Connect to a namespace
SAS connection string
Press c to open the connection dialog.
If you have saved connections, select one or press n to add a new one.
src/
├── main.rs # Entry point, event loop, status-sentinel → async task dispatch
├── app.rs # App state, BgEvent enum, form builders, tree construction
├── event.rs # Input routing: global → modal → panel handlers
├── config.rs # TOML persistence (connections, settings, OS-specific paths)
├── client/
│ ├── auth.rs # SAS token gen, Azure AD token, connection string parsing
│ ├── management.rs # Management plane: ATOM XML CRUD + raw XML parsing helpers
│ ├── data_plane.rs # Data plane: send, peek-lock, receive-delete, purge, bulk ops
│ ├── models.rs # Entity descriptions, message models, TreeNode/FlatNode
│ └── error.rs # ServiceBusError (thiserror) with Api, Auth, Xml variants
└── ui/
├── layout.rs # Top-level 3-panel layout (tree | detail | messages)
├── tree.rs # Entity tree with inline message/DLQ counts
├── messages.rs # Message list + detail view + inline edit rendering
├── modals.rs # Connection, form, confirm, clear-options, peek-count dialogs
├── detail.rs # Entity properties/runtime info panel
├── status_bar.rs # Bottom status bar
├── help.rs # Full keyboard shortcut overlay
└── sanitize.rs # Terminal escape injection prevention (CSI/OSC stripping)
Design decisions
No Azure SDK — the official Rust SDK for Service Bus is unmaintained. The client layer uses reqwest against the REST API directly with HMAC-SHA256 SAS token auth or Azure AD Bearer tokens.

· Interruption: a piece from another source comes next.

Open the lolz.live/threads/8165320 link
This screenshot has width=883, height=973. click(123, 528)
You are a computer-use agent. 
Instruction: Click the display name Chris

Synchronous event loop with async dispatch — keyboard events are polled synchronously via crossterm at 100ms intervals; Service Bus API calls are spawned as tokio tasks that report results back through an mpsc channel.
ATOM XML parsing — the management plane returns Atom feeds with inconsistent schemas. Parsed with targeted string extraction (extract_element, extract_element_value) rather than full serde XML deserialization.
Peek via peek-lock + abandon — the REST API's PeekOnly=true has no cursor, so peek is implemented as peek-lock N messages then abandon all locks. This increments DeliveryCount on each peek.
Concurrent purge — message deletion spawns multiple parallel receive-and-delete workers (default 32) with progress reporting and cancellation support.